The task is made easier if patients do have a supportive family and wide social network, often made easier if there are family members, relatives or friends who already had a similar weight loss procedure. This social support is not to be underestimated. Nowadays with the social media and modern technology, geographical isolation (those who live in remote towns) is no longer a barrier for bariatric surgery.

Surgery are not recommended for patients who does not wish to have a lifestyle change or those who are not physically or mentally prepared to undergo surgery.

Food addictions

Morbid obesity is often the result of a complex interaction between genetics, ageing (changes to body physiology), central neural, medication side effects (for example antiepileptics, antidepressants, steroids and diabetic medications), environmental and lifestyle factors (Western society diet intake and sedentary behavior). The cumulative results of ingesting more energy than is expended over a long period of time and storing the excess energy as body fat is the physical evidence of this process.

There may also be an element of food addiction that is responsible for excessive food intake and increased adiposity in a subset of obese people. At the present time food addictions unlike substance abuse is not recognized as a psychiatric or mental disorder but is definitely a risk factor to developing obesity. Conversely failure to address food addictions or eating behaviour is definitely contributing to inadequate weight loss and weight regain (recidivism) after successful surgery. Obviously soft drinks and alcohol is included in this food addiction category, often drank in conjuction with high calorie nibbles (cheese, nuts, chips, etc.).

It is suspected that access to sugar or highly palatable diets in our Western society may provoke behavioral signs of addiction, including withdrawal and cross-sensitization as well as neurochemical adaptations in the central brain. Similarly artificial sweeteners may cause desensitization of the sweet taste buds and cause craving for sweet foods.

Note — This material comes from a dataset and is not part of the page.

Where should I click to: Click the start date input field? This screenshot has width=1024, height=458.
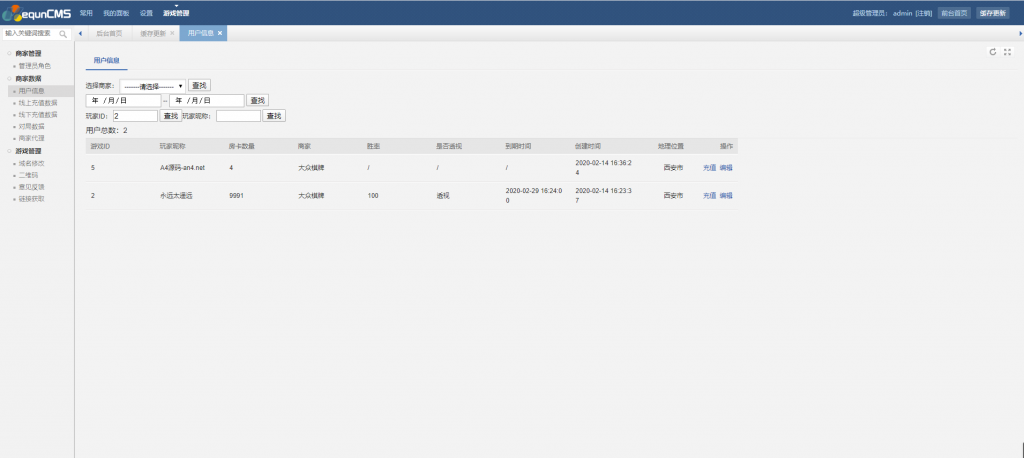click(x=123, y=101)
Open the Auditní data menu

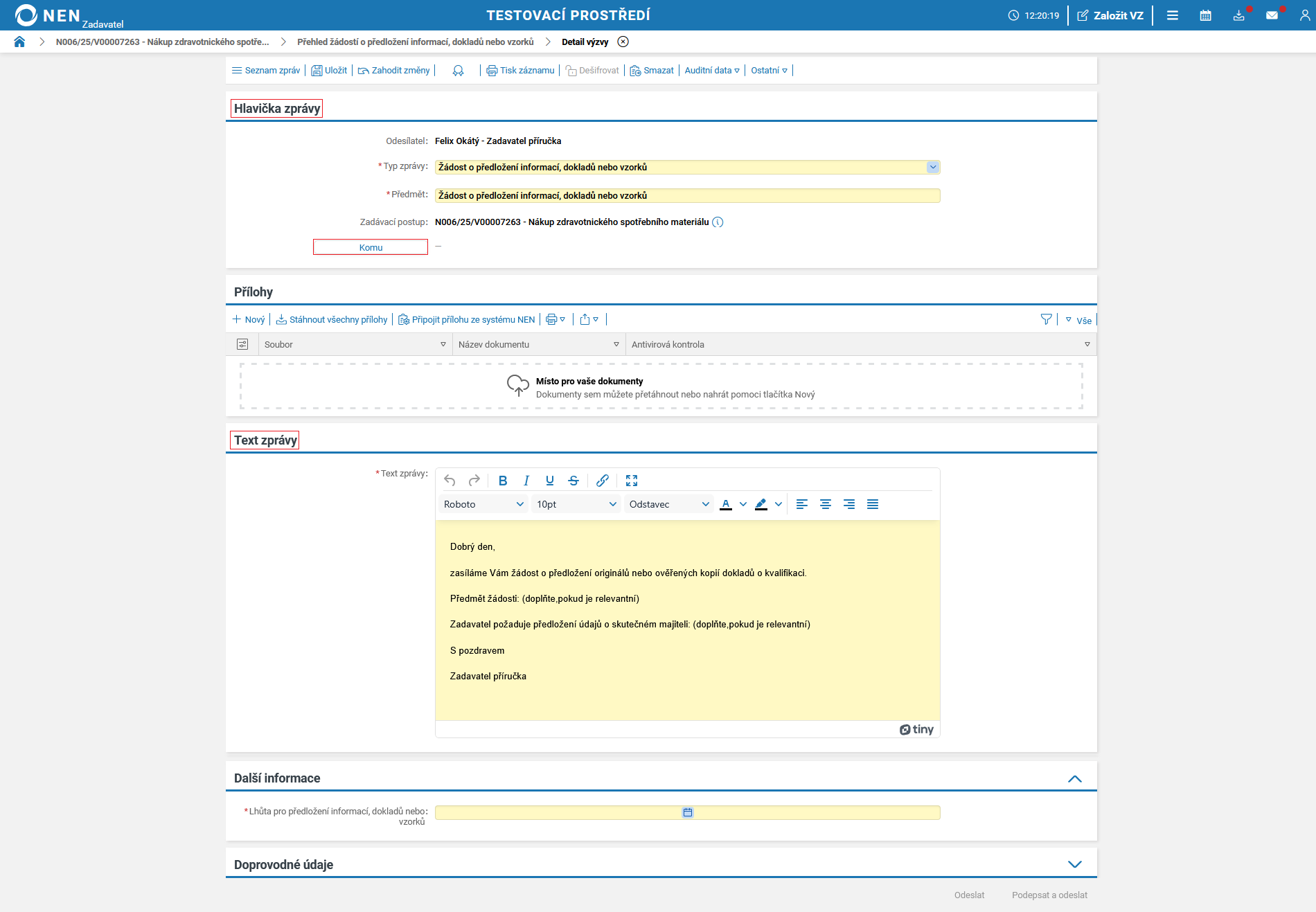point(712,70)
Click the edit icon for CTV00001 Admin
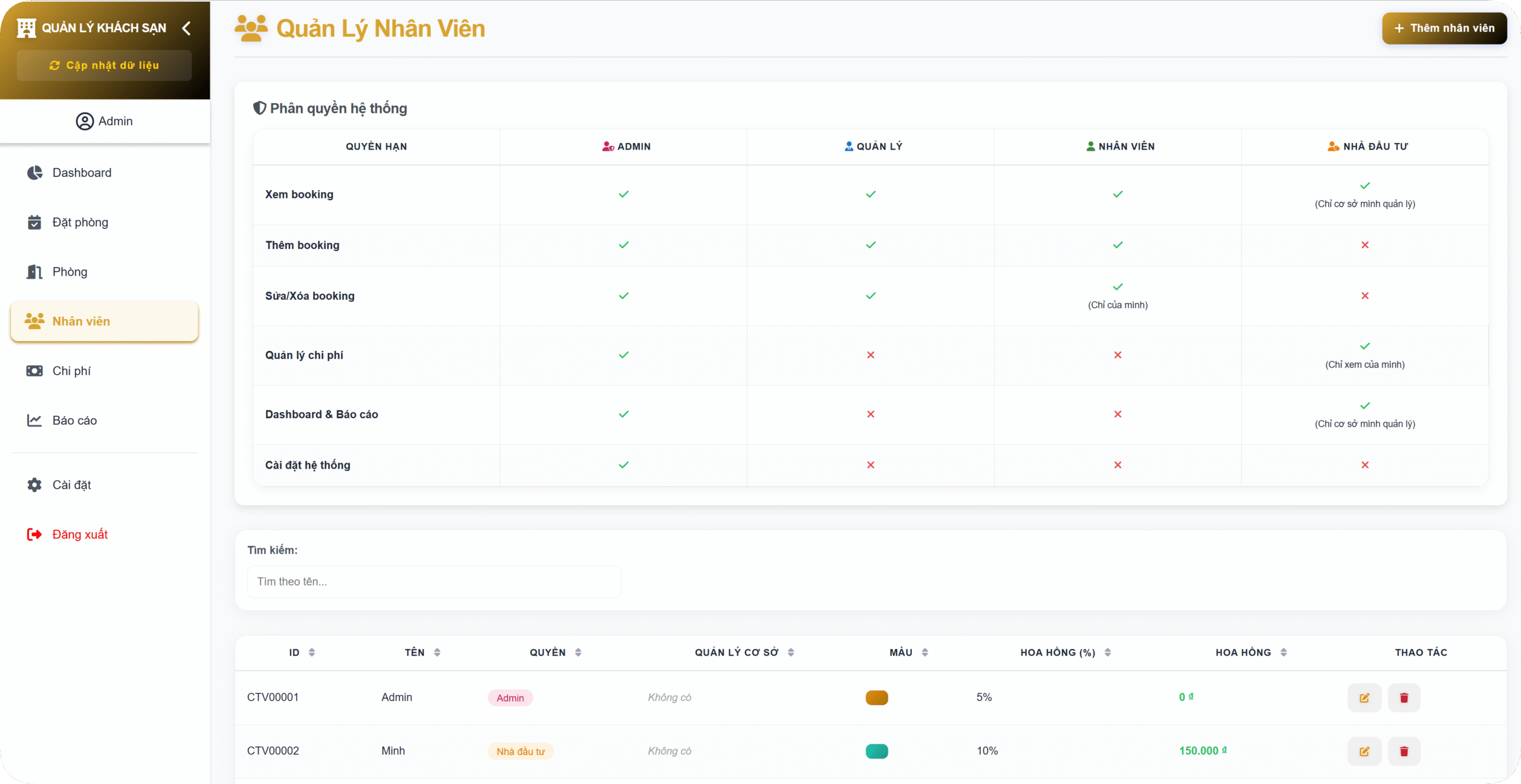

Some patients exhibit behavioral characteristics associated with typical substance addiction, such as greater impulsivity and emotional reactivity, crave food more frequently, are more likely to engage in binge eating and emotional eating. Some studies have food that food addictions and unhealthy binge eating is found in about one third of patients undergoing surgery.

Bariatric surgery has been found to reduce food addictions in over 90% of patients. The mechanisms are unclear although the dopamine receptor pathway in the central brain may play a role.

A new restrained eating behavior adopted after surgery reflects a cognitive strategy to help patients counteract their heightened sensitivity to the rewarding value of food (sweet, savoury and fried/BBQ foods high in saturated animal fats or trans fat).

It is important to recognize that food addictions and eating disorders may lead to unsatisfactory weight loss, sabotage or weight regain (weight recidivism) despite early success after bariatric surgery. Hence it is important when this issue is detected, appropriate counseling by experts (dietician, psychologist, medical practitioner, physician or surgeon) are prescribed as well.